Raindrops Virus:- This virus infects COM files. It intercepts th~load and execute function of MS-DOS. It checks whether the file is .EXE or not, if the file is not an EXE file, the fist three bytes of the file are replaced by a jump instruction at the end of the file, where it gets attached after encryption. This results in dropping or showering of characters on the screen like raindrops with sounds.
Happy Birthday 30th:- This virus gets activated on January 5th. If any of the program get executed,-and will ask the user to type "Happy Birthday 30th". It can destroy all the data on the disk.
Key Logger:- A Key logger is a software program designed to record every key stroke on the machine. Its purpose is usually to allow the user of this tool to gain access to confidential information typed on the affected machine, such as a user's password or other private data.
Password cracking:- Password cracking is the process of recovering passwords from data that has been stored in or transmitted by a computer system. A common approach is to repeatedly try guesses for the password.
Packet sniffer:- A packet sniffer is an application that captures data packets, which can be used to capture passwords and other data in transit over the network.
Spoofing attack (Phishing):- A spoofing attack involves one program, system, or website successfully masquerading as another by falsifying data and thereby being treated as a trusted system by a user or another program. The purpose of this is usually to fool programs, systems, or users into revealing confidential information, such as user names and passwords, to the attacker.

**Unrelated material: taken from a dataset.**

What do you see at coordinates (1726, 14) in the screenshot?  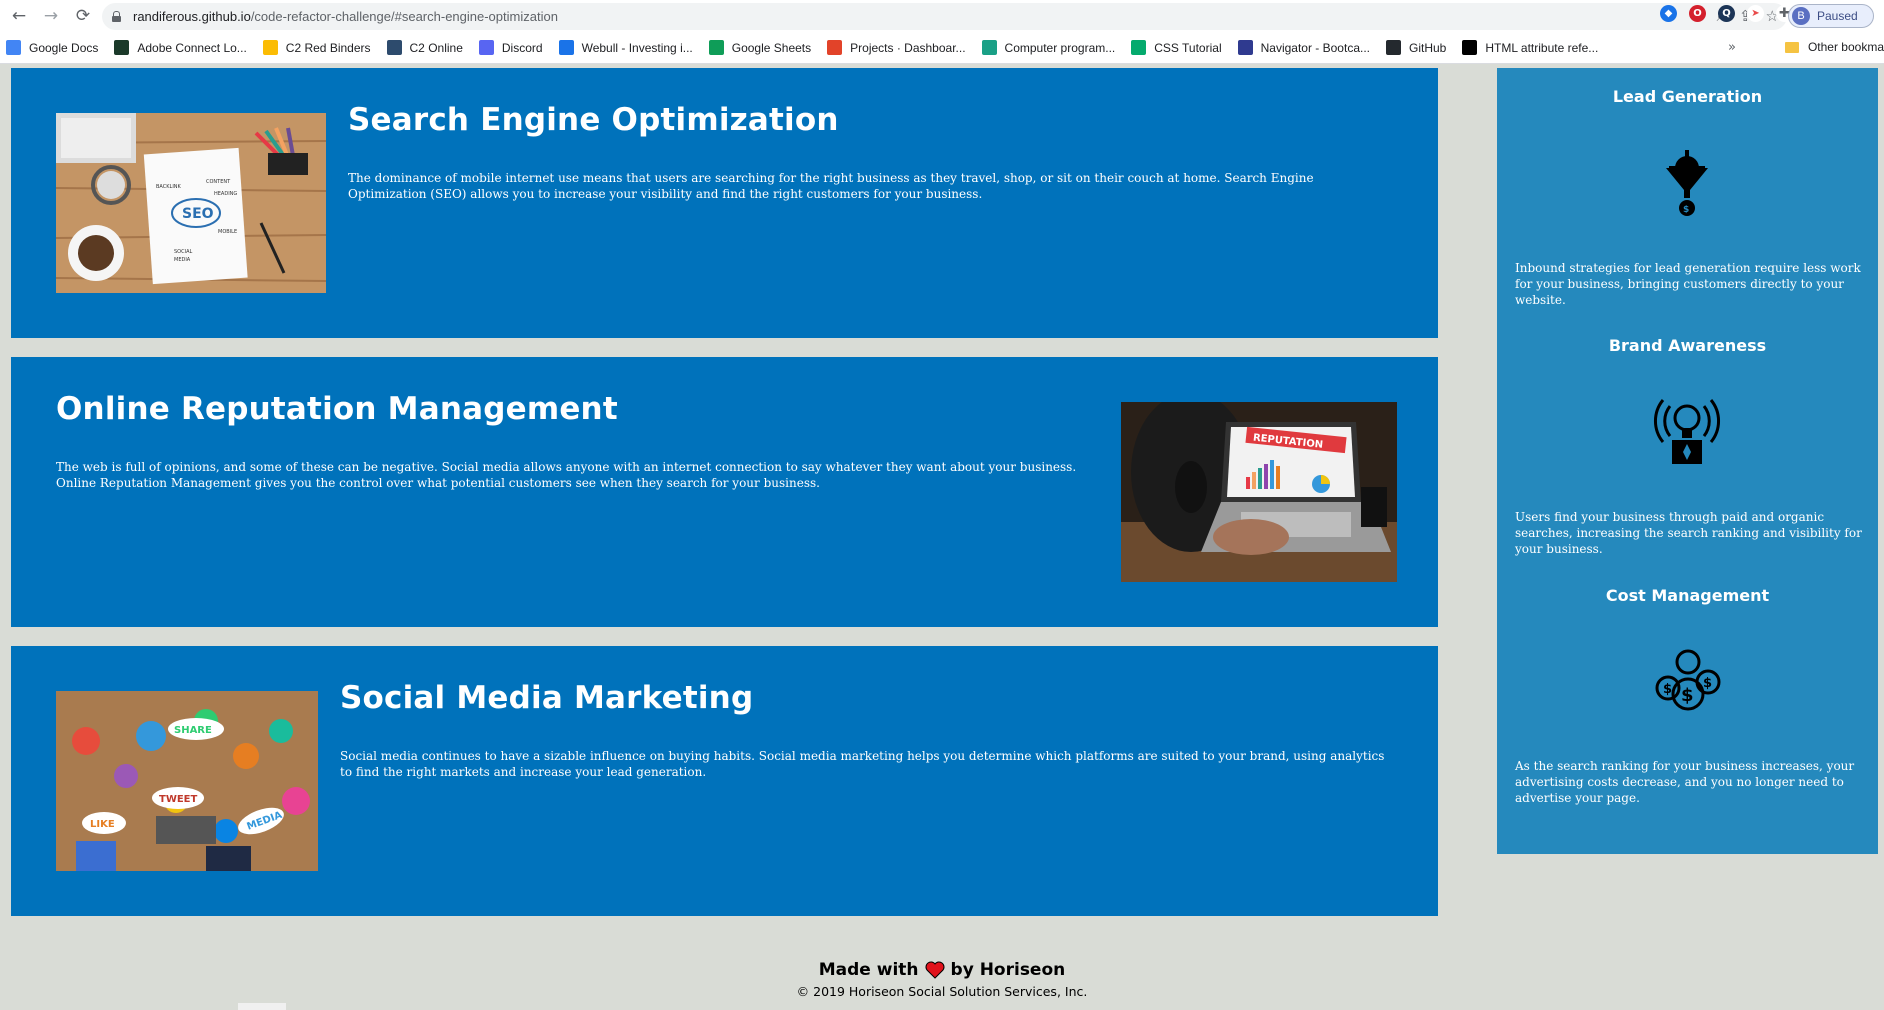 I see `extension-lens-icon: Q` at bounding box center [1726, 14].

Rootkit:- A rootkit is designed to conceal the compromise of a computer's security, and can represent any of a set of programs which work to subvert control of an operating system from its legitimate operators. Rootkits may include replacements for system binaries so that it becomes impossible for the legitimate user to detect the presence of the intruder on the system by looking at process tables.
Important Point:-
Wikipedia introduced by jimmy wales in jan 15,2001.
You Tube launched by Javed Karim, Chad Hurely, Steve Chen in Fed 15, 2005
the Pandora internet radio service is launched in Aug 25,2005.
Bing launched by Microsoft as search engine in June 3,2009.
Orkut was launched officially on January 24 2004 by Google engineer Orkut Buyukkokten
Google:- It was first incorporated as a privately held company on September 4, 1998. Founder:- Sergey Brin and Larry Page.
Yahoo:- (Yet Another hierarchical Oficious Oracle) started in Jan 1994 by Jerry Yang and David Fillo.